To be sure, the raw material Ellis has to work with is often so electrifyingly interesting that his book is a good read, at times even hard to put down. But I often found myself compelled to keep turning the pages despite the authorial comments – which are often intrusive, in the pompously hectoring mode of Kinbote. Of Lawrence’s literary advice to his sometime ‘collaborator’ Mollie Skinner, for instance (‘When you’ve done 80,000 words, throw down your pen’), the biographer feels it necessary to observe that ‘its spirit, is, mutatis mutandis, like that of the advice given by thousands of supervisors to research students with a “writing block”.’ About Mabel Dodge Luhan, he rather stuffily (and ungrammatically) tells us: ‘Warm and generous, no one would ever have accused her of the emotional perversions which often accompany the self-sacrificing temperament.’ And about Witter Bynner’s companion, Willard ‘Spud’ Johnson, he writes so snidely as to appear homophobic: Johnson’s ‘title’ of secretary to Bynner, he assures us at one point, ‘was not merely honorific’, adding later that Mabel wanted to make Spud ‘her secretary (in which case the word would no longer need its inverted commas)’.

But it is on the vexed and vexing issue of Dorothy Brett’s insistence that she and Lawrence got into bed together on at least two occasions that Ellis’s ‘commentary’ descends to parody. Brett declared in a late memoir that Lawrence had told her their sexual efforts were ‘no good’ because ‘Your pubes are wrong’. But could Brett have been telling the truth, Ellis wonders, and if she was, what are, were, or might have been meant by ‘pubes’? And here he launches into his most Nabokovian biographical and philological meditation:

There are of course problems with Brett’s second account of what happened in Ravallo. If it is true, then the first contained a deliberate falsehood which could make some people wonder what the rest of her testimony is worth. She was moreover devoted to Lawrence and may in her last years have been indulging in an old woman’s fantasy, or profiting to the end from the attention which her friendship with him had brought. Even if we could be certain that what she did remember him saying was ‘pubes’ and not, as in several subsequent accounts, ‘boobs’ (a slang expression for breasts which only became current after World War Two), that word is almost equally bizarre and one which one never finds Lawrence using elsewhere. In addition to these particular objections, there is a general rule that a memoir will be more trustworthy the nearer its composition is to the events described.

Nor is this all. ‘The second account has a narrative coherence which the first lacks,’ Ellis confides, and, by way of explanation: ‘it may be that Lawrence did not refer to Brett’s “pubes” ... Yet that there was some such misfortune seems reasonably certain.’

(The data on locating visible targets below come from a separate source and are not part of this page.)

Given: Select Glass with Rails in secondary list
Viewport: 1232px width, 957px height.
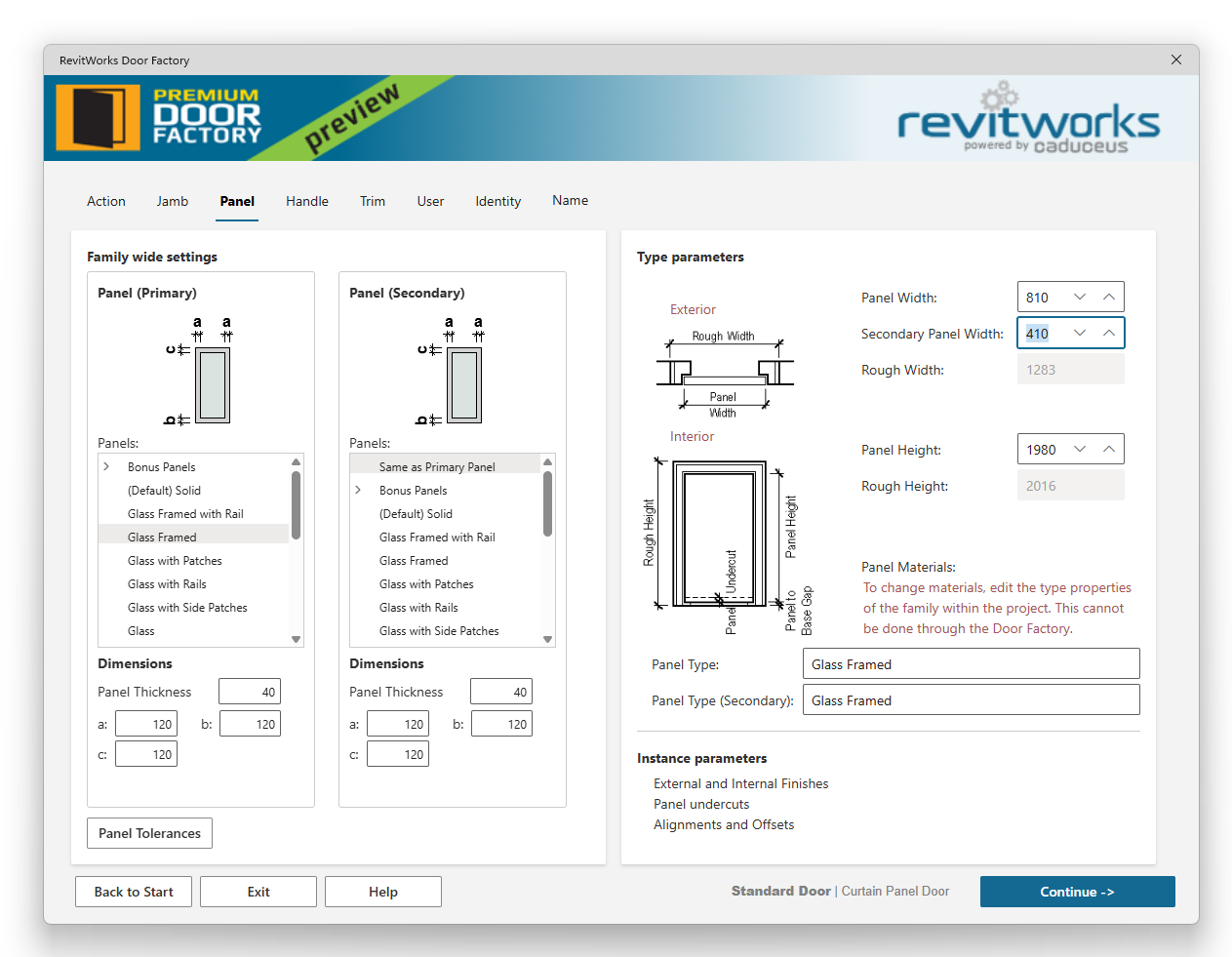Looking at the screenshot, I should (418, 608).
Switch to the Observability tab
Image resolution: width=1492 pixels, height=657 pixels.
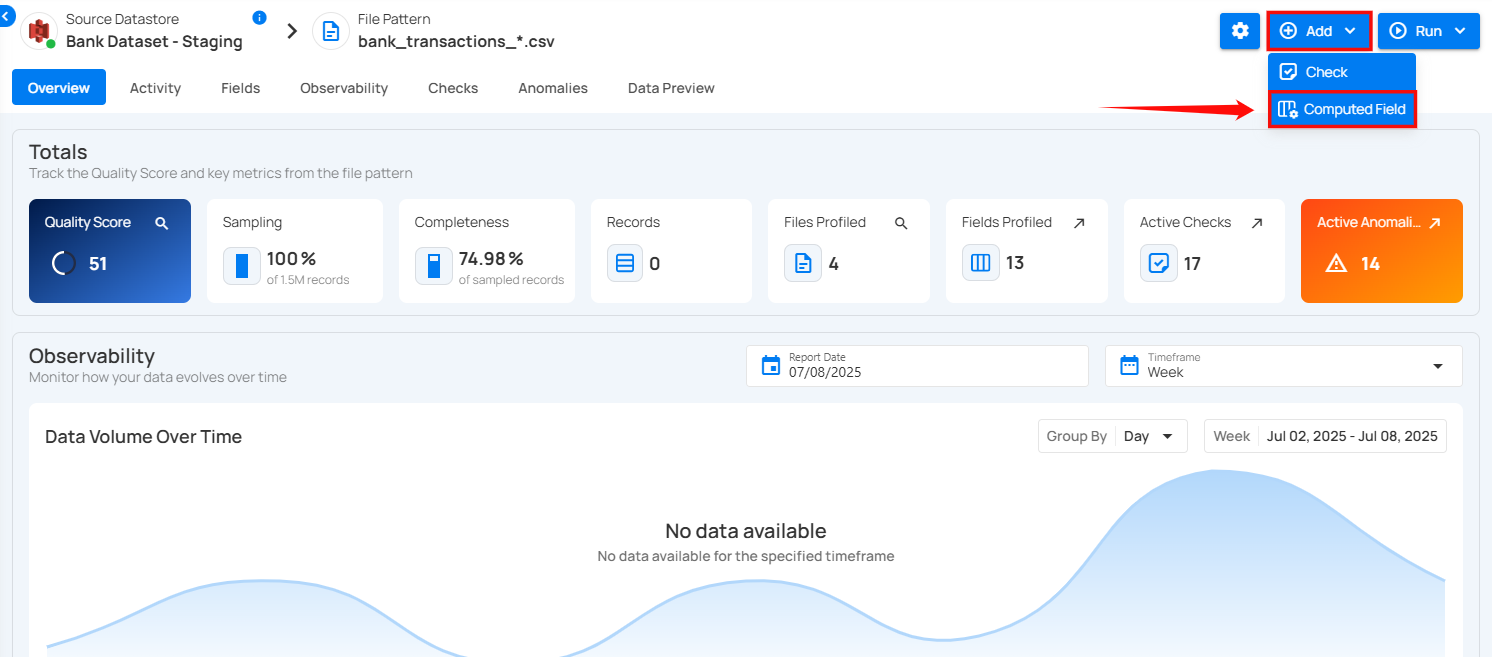[x=343, y=88]
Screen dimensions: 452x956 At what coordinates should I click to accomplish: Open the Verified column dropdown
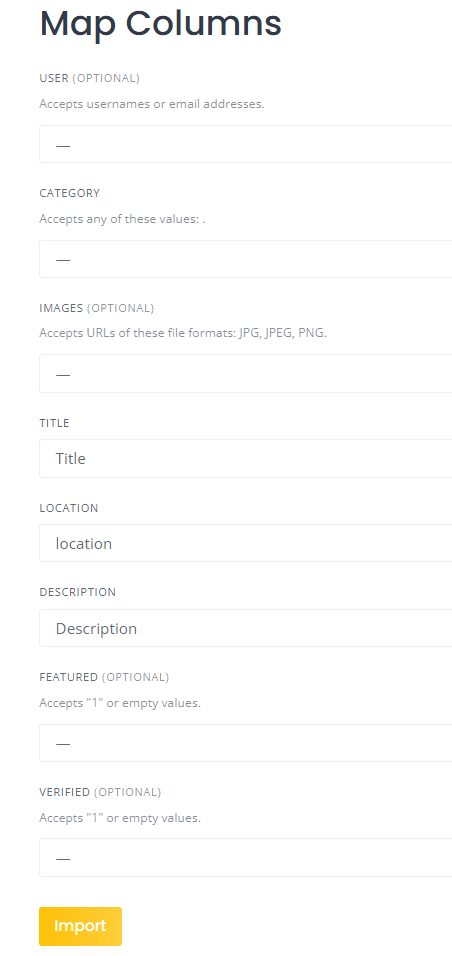pos(246,858)
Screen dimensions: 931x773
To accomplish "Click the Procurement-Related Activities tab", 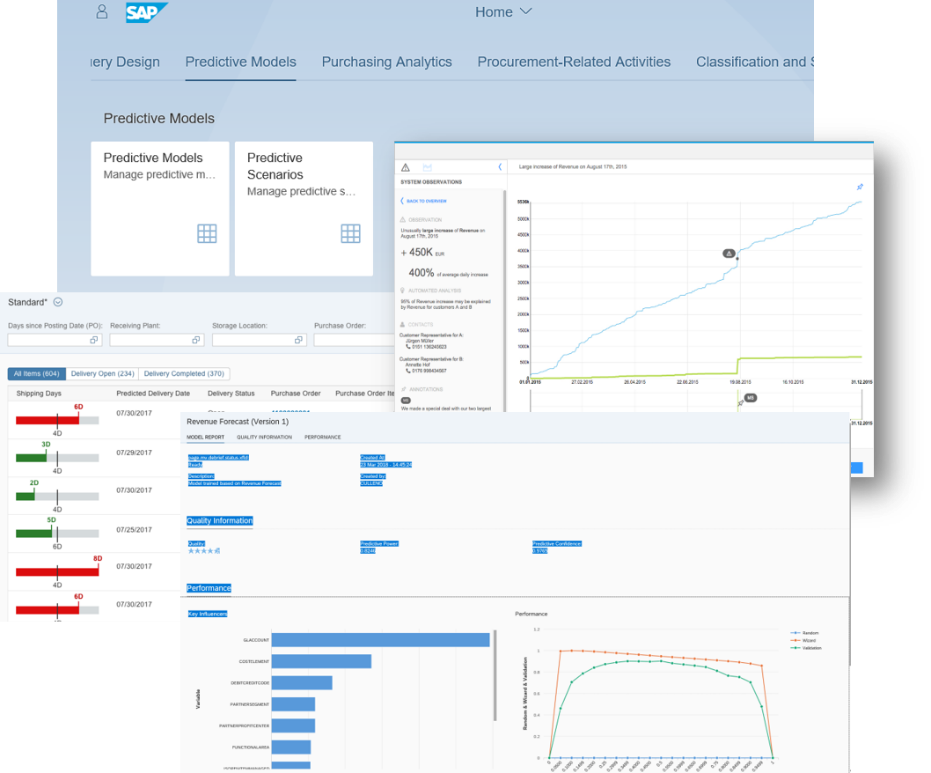I will 574,62.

What, after all, can a biographer do if he must confront what Ellis elsewhere laments as ‘the absence of that utopian state called “full documentation” ’? Ellis seems to be more haunted by the theory of the genre in which he works than by the ghost of the impassioned Lawrence (he has in fact edited a collection of essays on biography), and so he never offers a satisfactorily dramatic answer to this question, although he is clearly thoughtful, learned and, if anything, too scrupulous in his examination of Lawrentian evidence. But perhaps any Kinbote-ish biographer more absorbed in the theory of biography than in the drama of an extraordinary life ought to be required to read at least a stanza of Yeats’s succinctly scornful ‘The Scholars’:

All shuffle there; all cough in ink;
All wear the carpet with their shoes;
All think what other people think;
All know the man their neighbour knows.
Lord, what would they say
Did their Catullus walk that way?

Philological shufflings and coughings in ink will not go far towards capturing the distinctive, even allegorical power of the resonant, anti-Modernist quest-romance about which Lawrence himself so beautifully (and apparently so casually) wrote when in a book review he noted that ‘we travel, perhaps, with a secret and absurd hope of setting foot on the Hesperides, of running our boat up a little creek and landing in the Garden of Eden.’ And what in a self-reflexively Post-Modern biographer can answer to the ‘blueness’ of DHL’s last and longest journey, ‘down the darker and darker stairs’ of myth to the secret, sacred place ‘where darkness is awake upon the dark’ and a simple cluster of Bavarian gentians takes on the ‘darkness invisible’ of ‘Persephone herself’, enfolded ‘in the deeper dark/of the arms Plutonic, and pierced with the passion of dense gloom’?